** EXERCISE AIM **
Please repeat exactly the lines from the one containing "The width and" through the last line of the records below, leaving out any pictures.

** PROVIDED DATA **
◆ ◆ ◆ ◆ ◆

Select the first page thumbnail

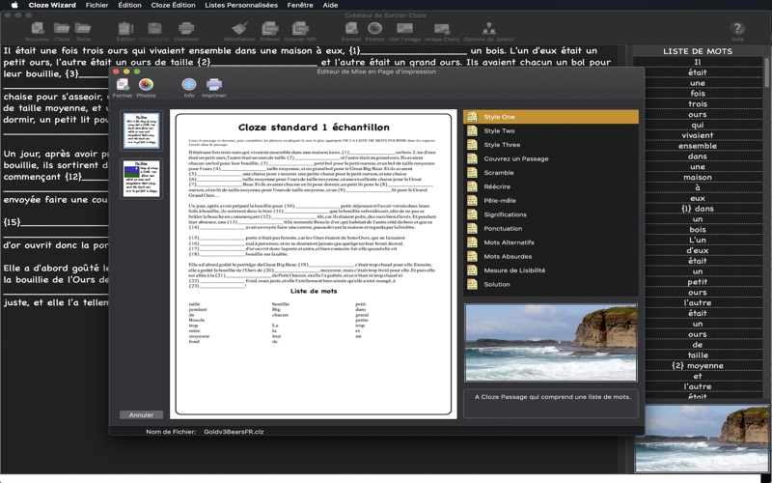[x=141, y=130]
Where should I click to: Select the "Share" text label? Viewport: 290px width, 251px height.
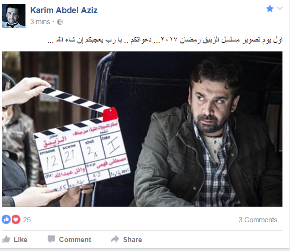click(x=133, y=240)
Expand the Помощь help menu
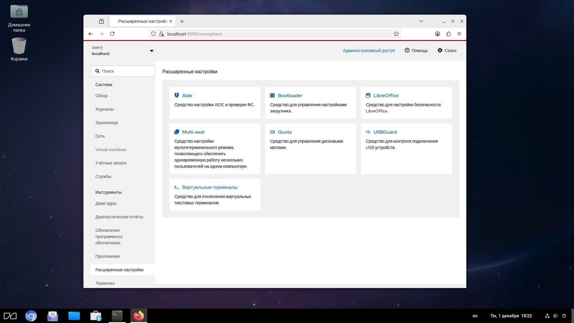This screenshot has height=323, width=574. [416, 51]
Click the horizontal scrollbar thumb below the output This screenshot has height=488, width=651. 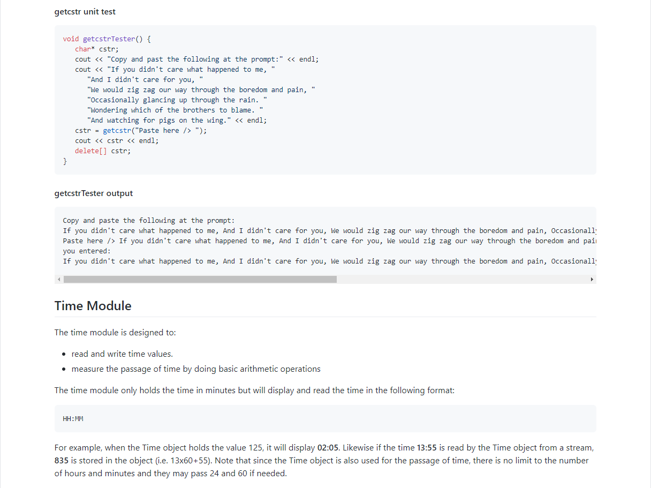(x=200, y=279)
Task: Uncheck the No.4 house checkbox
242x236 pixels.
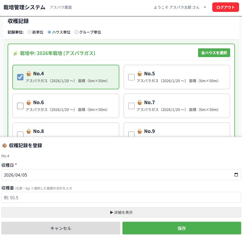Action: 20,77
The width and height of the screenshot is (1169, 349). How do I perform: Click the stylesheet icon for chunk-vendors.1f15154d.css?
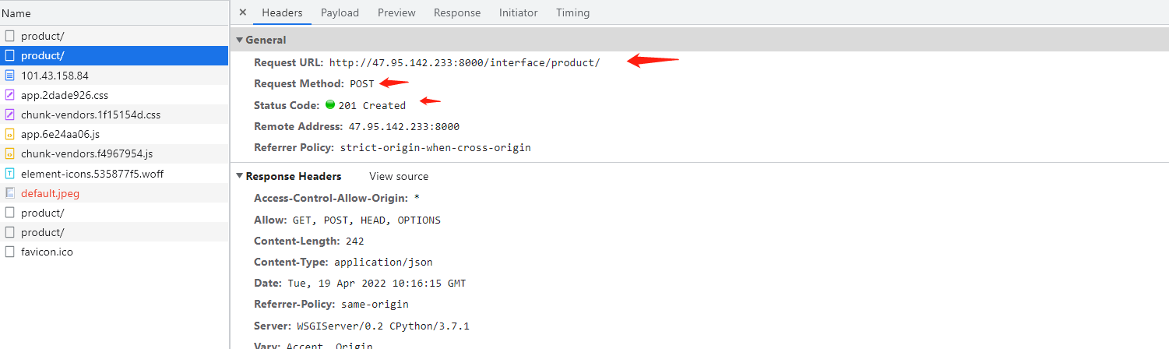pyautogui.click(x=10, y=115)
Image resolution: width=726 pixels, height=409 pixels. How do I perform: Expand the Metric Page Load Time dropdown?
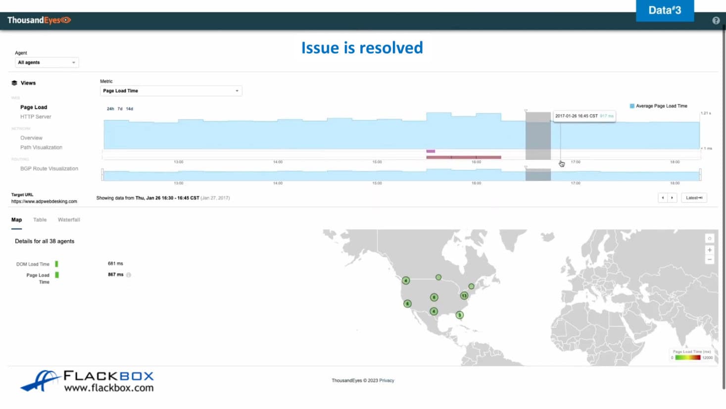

◆ ◆ ◆ ◆ ◆

** TASK OUTPUT **
The width and height of the screenshot is (1169, 349). How do I perform: Click the stylesheet icon for chunk-vendors.1f15154d.css?
pyautogui.click(x=10, y=115)
Image resolution: width=726 pixels, height=409 pixels. How do I perform: Expand the Metric Page Load Time dropdown?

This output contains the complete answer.